売上高は6億8,100万円となりました。前年同期比でプラス202.7パーセントの成長です。営業利益は前年同期比320.5パーセント増の3億700万円、当期純利益は2億円と、比較的順調に進んでいます。
マッチングシステムのユーザー数は、2024年8月期の325ユーザーに対して370ユーザーとなりました。当社のビジネスの源泉となる物件情報登録数も前期末の5,474件から6,063件となり、第1四半期においても順調に推移しています。
スライド中央に「当初通期計画に対する進捗率」と記載していますが、実際には先ほどお伝えした修正後計画との比較が正しい数字になります。そちらに対する進捗率では、売上高が31パーセント、営業利益は47.2パーセント、当期純利益は46.7パーセントとなります。いずれにしても、第1四半期の進捗率という意味では比較的順調に進んでいる認識です。
2025年8月期 第1四半期実績 決算概要 -業績推移(連結)-
2025年8月期第1四半期の決算概要です。実績と前期比については、先ほどお話ししたとおりです。
全体の進捗として、CREソリューションビジネスは大幅に増加しています。引き続き、企業の資本効率改善のご相談や不動産プレイヤーの取得意欲旺盛に対する不動産売却等が順調に進んでいます。
不動産テックビジネスの計画進捗率は20パーセントとなります。こちらは第2四半期から第4四半期にかけて計画しているものがあるためで、特段進捗が劣っているわけではなく、順調に推移していると考えています。
なお、一部において不動産テックビジネスからCREソリューションビジネスへの科目変更がありましたが、全体的には順調に推移しています。
営業利益率は45パーセントとなりました。当社の営業利益率は平均30パーセント前後になりますが、本第1四半期に粗利率の高い案件が多く計上されたため、このような数値で着地しています。引き続き、高い利益率を図っていけるよう進めてまいります。
2025年8月期 業績予想の上方修正
業績予想の上方修正についてです。売上高の予想は前期比73.3パーセント増の22億円に修正しました。修正前の数値に対し、「今までの成長率に対してやや保守的ではないか」という意見もありましたが、しっかりと案件を積み上げながら計画数値を設定してきており、当初計画以上に案件が進捗していることを踏まえて今回の上方修正を行った次第です。
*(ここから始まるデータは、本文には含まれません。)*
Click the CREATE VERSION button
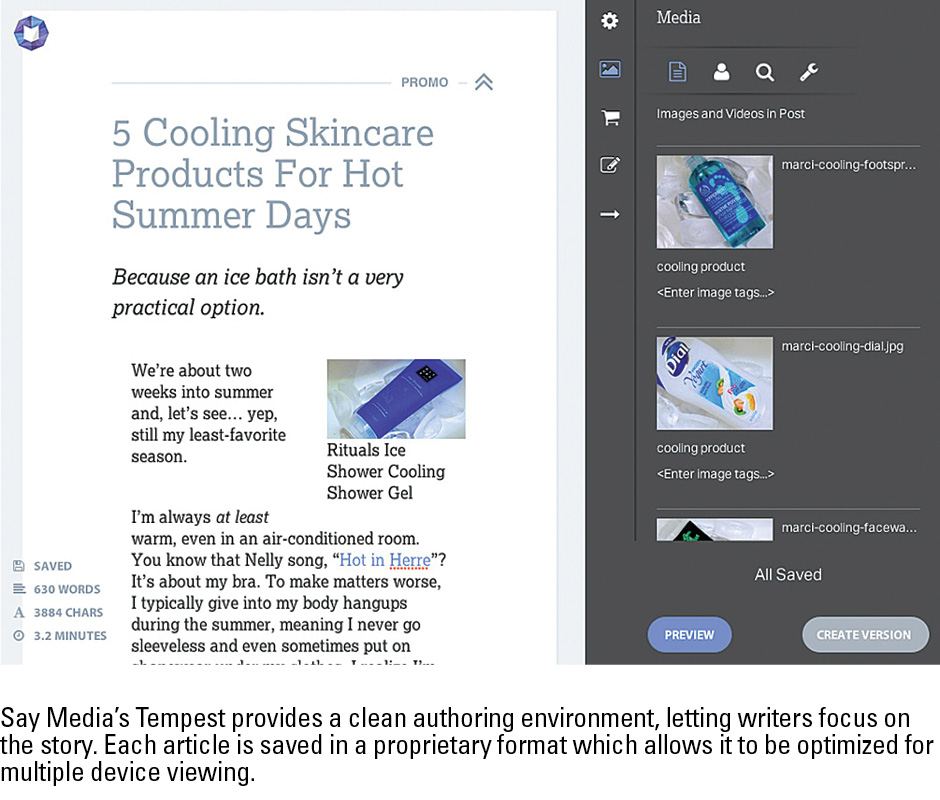The width and height of the screenshot is (940, 800). [x=864, y=634]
また、営業利益は前期比54.5パーセント増の6億5,000万円、当期純利益は前期比48.5パーセント増の4億2,800万円へと上方修正しています。
これを受け、1株あたり純利益(EPS)も変更しております。前期実績の84.29円に対し、今回修正後では106.24円となります。期中はIPOによって発行株数が増えていますが、その発行株数を踏まえても、EPSは21.95円増加しています。
今後も営業利益率をしっかりと保ちながら事業を推進していきますので、引き続きご期待いただければ幸いです。
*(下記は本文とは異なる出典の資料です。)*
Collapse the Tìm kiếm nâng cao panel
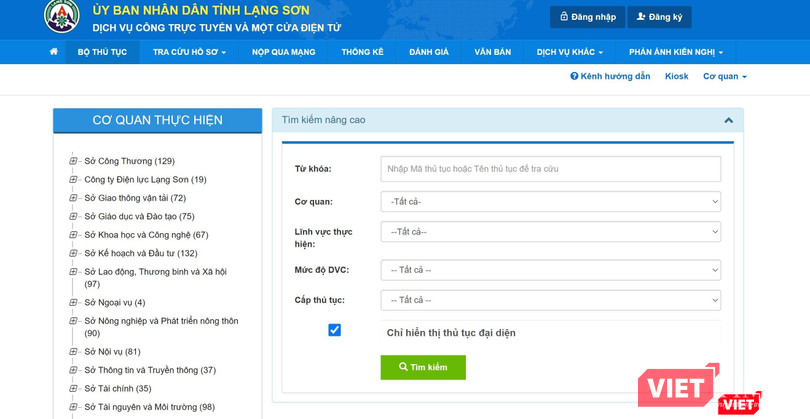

パイプラインの進捗(CREソリューションビジネス)①
事業の進捗状況についてご説明します。上場以来、投資家のみなさまからは「『不動産を取得した』『このような仕事を受注した』」というリリースがなかなかない」という声もありました。
当社のビジネスはBtoBである上に事業法人との取引が多いことから、当社から積極的に取引先の企業名を開示して「この取引をおこなった」とお伝えするのは、守秘義務の関係からも難しいところがあります。
今後もこのような事業成約等があった場合にはオブラートに包んでしまうかもしれませんが、パイプラインをお示しできる、ないしは事業実績をお示しできるような開示方針で臨みたいと思っていますので、ご理解いただければ幸いです。
パイプラインの進捗についてです。スライド左側に番号を記載していますが、1から6は契約がすでに終わって成約済みのものとなります。CREソリューションビジネスにおける成約済・契約済案件は、当初計画比で92.8パーセントまで進捗しており、この状況を踏まえての上方修正でもあります。
「契約済」とは、当然ながら取引先と契約をしたことを意味します。「成約済」とは、その契約の決済が完了し、当社がなにかしらのフィーを受け取る、ないしは売上が実現している状況を意味します。スライドでは「ステータス」という箇所に記載しています。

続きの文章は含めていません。